I guess it could work like this:
1) sh explicitly disables editing after el_init.
2) sh loads editrc with el_source.
3) If editrc enabled editing and/or set the editing mode explicitly,
sh deduces the initial value of its own vi/emacs variables.
4) If the user specified -V, +V, -E or +E, the libedit state is
modified accordingly.
bash does something similar.
> filename completion is, in patticular, a double edged sword.
> I don't necessarily enable it, I type <tab> chars inside commands and
> filename completetion makes that a PITA (it really ought to be disabled
> inside single quotes).
>
> Command name completion is even more problematical, since it causes confusing
> network delays if any of your path references a network filesystem.
>
> Then we get the versions that use CDPATH when completing for 'cd' - which
> is again a pita.
Sure, this is the "normal" behavior of the autocompletion.

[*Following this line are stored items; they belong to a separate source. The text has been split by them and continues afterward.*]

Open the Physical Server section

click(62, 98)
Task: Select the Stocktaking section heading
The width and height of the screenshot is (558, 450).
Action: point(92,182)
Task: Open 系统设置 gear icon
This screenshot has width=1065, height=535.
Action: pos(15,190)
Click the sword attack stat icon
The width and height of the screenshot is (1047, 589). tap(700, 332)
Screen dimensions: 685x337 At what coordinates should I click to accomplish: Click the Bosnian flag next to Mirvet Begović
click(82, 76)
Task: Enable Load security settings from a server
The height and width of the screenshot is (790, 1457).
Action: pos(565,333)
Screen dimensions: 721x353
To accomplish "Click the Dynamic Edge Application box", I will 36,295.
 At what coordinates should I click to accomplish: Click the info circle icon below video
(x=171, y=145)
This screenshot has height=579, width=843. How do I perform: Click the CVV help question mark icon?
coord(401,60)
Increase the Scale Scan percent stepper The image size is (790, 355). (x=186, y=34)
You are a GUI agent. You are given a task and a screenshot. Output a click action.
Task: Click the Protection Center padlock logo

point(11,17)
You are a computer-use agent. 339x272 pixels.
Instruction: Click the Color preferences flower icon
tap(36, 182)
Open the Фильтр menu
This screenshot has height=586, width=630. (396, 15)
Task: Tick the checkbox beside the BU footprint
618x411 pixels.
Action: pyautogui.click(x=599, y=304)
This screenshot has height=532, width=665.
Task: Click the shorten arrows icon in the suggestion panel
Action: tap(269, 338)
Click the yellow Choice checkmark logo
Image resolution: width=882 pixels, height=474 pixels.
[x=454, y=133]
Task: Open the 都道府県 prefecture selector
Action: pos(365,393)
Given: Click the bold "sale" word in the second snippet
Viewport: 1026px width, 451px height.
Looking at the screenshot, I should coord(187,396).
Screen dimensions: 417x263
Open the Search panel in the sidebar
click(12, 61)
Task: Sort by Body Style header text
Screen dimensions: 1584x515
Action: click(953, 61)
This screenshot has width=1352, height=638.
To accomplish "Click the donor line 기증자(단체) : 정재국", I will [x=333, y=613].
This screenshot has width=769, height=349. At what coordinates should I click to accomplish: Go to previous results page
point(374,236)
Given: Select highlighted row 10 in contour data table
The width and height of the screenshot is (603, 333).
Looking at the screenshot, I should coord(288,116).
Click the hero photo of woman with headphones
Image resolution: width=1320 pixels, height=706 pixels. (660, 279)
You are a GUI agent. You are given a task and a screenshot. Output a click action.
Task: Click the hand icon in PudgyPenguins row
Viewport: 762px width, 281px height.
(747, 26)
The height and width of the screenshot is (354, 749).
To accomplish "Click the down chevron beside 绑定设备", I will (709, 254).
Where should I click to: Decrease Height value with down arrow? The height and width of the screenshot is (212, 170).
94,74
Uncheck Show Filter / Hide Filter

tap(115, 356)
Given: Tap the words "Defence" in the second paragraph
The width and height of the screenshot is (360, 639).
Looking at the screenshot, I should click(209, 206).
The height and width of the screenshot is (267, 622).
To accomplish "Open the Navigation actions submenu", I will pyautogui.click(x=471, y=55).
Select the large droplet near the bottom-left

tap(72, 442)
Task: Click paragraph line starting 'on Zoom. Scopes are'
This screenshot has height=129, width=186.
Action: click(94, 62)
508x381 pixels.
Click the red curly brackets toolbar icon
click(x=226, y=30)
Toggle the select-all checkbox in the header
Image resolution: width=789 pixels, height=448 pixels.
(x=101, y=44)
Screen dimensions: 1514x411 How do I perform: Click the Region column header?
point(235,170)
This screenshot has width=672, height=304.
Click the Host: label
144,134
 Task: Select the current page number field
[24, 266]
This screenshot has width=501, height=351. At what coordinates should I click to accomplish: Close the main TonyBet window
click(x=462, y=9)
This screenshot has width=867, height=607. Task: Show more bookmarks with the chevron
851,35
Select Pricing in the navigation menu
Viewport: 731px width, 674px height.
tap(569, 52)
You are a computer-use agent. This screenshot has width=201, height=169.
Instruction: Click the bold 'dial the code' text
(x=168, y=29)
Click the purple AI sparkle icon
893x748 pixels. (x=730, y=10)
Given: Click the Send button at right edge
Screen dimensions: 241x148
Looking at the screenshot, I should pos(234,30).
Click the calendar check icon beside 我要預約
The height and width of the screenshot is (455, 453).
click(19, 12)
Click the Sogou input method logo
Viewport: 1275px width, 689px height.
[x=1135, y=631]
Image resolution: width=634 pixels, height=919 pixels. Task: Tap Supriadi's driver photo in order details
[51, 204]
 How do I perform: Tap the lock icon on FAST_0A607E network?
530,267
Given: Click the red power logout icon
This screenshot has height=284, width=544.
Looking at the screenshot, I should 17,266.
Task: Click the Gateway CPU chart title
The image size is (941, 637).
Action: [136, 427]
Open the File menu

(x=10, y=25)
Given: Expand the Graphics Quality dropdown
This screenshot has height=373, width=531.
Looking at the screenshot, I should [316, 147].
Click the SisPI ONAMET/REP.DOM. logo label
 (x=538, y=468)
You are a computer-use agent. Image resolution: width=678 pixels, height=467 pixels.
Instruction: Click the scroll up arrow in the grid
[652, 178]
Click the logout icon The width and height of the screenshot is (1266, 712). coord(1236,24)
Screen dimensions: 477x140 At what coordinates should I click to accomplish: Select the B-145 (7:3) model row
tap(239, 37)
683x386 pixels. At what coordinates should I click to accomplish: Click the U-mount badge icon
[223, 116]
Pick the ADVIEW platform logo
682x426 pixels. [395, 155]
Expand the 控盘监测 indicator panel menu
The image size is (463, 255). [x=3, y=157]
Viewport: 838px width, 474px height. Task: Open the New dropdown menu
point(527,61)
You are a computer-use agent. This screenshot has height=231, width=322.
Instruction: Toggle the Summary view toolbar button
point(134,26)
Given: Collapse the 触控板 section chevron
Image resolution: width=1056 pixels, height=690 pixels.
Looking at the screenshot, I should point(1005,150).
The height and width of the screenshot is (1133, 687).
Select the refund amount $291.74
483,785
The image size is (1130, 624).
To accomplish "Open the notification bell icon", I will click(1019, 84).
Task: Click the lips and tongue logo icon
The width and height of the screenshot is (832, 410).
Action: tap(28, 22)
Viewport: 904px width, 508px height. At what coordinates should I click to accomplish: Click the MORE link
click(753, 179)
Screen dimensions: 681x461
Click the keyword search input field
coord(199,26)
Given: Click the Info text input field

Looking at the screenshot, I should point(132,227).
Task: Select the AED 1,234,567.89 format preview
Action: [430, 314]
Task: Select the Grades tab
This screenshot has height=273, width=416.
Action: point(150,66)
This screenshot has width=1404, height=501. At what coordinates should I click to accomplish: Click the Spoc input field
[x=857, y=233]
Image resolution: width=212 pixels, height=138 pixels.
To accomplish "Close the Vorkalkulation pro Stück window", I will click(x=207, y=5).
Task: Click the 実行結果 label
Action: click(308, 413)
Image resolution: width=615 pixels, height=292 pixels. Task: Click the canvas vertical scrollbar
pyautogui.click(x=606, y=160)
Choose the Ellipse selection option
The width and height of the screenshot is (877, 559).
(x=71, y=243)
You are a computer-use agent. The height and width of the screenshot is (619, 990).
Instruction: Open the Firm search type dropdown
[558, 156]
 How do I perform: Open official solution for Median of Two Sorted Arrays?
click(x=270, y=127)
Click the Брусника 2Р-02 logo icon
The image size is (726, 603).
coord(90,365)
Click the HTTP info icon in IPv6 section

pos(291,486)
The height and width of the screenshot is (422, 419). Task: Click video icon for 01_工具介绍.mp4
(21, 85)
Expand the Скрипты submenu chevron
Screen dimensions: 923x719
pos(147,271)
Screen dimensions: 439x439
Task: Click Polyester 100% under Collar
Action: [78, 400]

I am not
saying that tab completion should be enabled by default. I am just
saying that if a user sets whatever binding for ^I they want in
.editrc, sh will silently ignore it.
> > In other words: the defaults for the interactive shell should be those
> > provided by ~/.editrc or, if not present, those built in into libedit.
> > It is up to the user to later override these values by either
> selecting
> > a particular editing mode or disabling it altogether.
>
> The presence of libedit shouldn't affect the shell.
> The shell uses libedit to implement it's own command editing.
So, then, why is sh reading .editrc *at all*? It seems to only cause
problems and getting it to "work right" (whatever that means, as I'm
not even sure) is non-trivial and surely controversial.